[TRY IT]
Search the material below for the word "Export". Copy every line that has it.

[RECORDS FOR PROCESSING]
********************

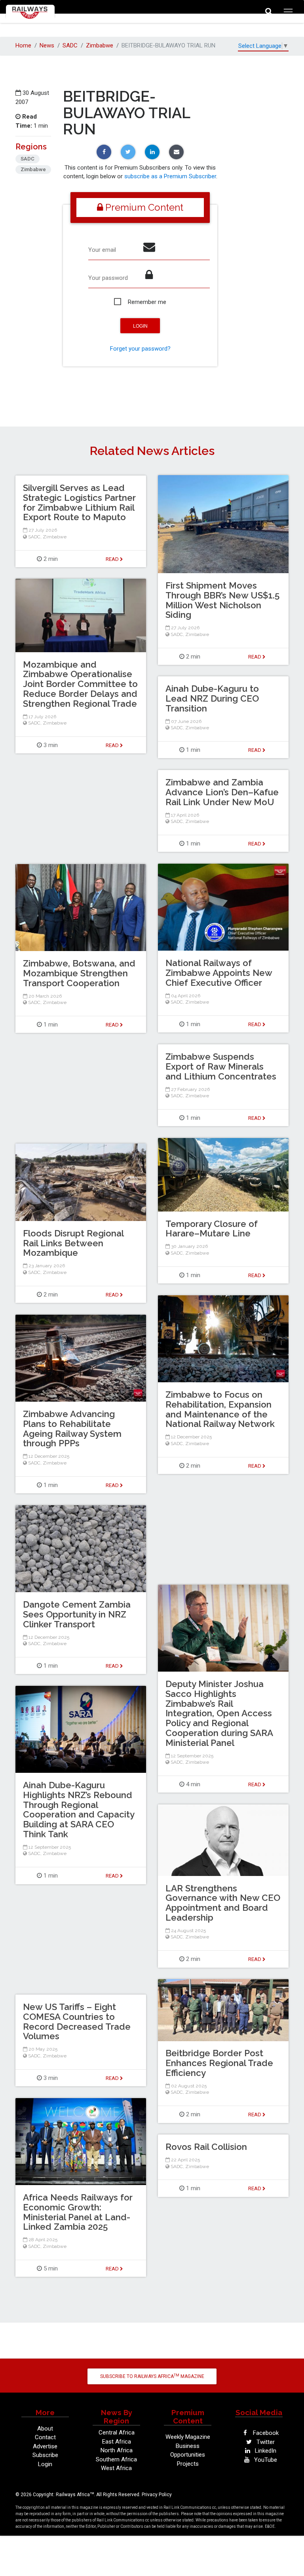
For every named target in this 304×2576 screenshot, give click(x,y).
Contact (45, 2437)
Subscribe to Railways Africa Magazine (152, 2376)
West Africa (116, 2468)
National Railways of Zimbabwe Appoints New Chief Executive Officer (218, 973)
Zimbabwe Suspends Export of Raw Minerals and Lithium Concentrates (220, 1066)
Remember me (147, 302)
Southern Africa (116, 2459)
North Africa (117, 2450)
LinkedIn (264, 2450)
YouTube (265, 2459)
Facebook (265, 2432)
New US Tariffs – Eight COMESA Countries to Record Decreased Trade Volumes (77, 2021)
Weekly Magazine (187, 2436)
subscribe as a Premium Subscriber (170, 176)
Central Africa (117, 2432)
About (45, 2428)
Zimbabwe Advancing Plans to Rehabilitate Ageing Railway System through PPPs (72, 1428)
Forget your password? (140, 348)
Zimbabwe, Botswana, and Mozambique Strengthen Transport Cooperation (79, 973)
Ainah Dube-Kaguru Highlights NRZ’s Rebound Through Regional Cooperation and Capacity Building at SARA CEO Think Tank (78, 1809)
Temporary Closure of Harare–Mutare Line (211, 1229)
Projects (188, 2463)
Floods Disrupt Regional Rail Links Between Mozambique (73, 1243)
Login (45, 2464)
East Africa (116, 2441)
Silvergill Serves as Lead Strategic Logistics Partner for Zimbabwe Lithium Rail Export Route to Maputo (79, 502)
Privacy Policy (157, 2494)
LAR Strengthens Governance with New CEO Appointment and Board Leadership (222, 1903)
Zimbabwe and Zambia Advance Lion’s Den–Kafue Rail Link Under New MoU (222, 792)
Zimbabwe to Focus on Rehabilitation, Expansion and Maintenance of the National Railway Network (220, 1409)
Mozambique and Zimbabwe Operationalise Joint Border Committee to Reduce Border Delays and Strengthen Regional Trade (80, 684)
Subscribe (45, 2455)
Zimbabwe (99, 45)
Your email (102, 249)
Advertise (45, 2446)
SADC (70, 45)
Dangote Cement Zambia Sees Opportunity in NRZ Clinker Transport (77, 1614)
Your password (108, 277)
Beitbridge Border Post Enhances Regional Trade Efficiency (219, 2063)
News (47, 45)
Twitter (265, 2442)
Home (23, 45)
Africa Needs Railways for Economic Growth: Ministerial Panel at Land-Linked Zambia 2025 (78, 2212)
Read (255, 657)
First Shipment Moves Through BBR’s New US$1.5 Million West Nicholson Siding (222, 600)
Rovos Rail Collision (206, 2147)
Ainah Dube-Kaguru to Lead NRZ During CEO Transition (212, 698)
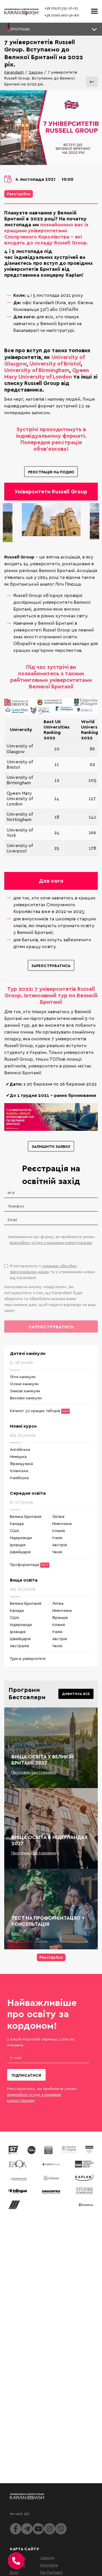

********************

[WRITTEN RESPONSE]
Zimbabwe Suspends Export of Raw Minerals and Lithium Concentrates (220, 1066)
Silvergill Serves as Lead Strategic Logistics Partner for Zimbabwe Lithium Rail Export Route to Maputo (79, 502)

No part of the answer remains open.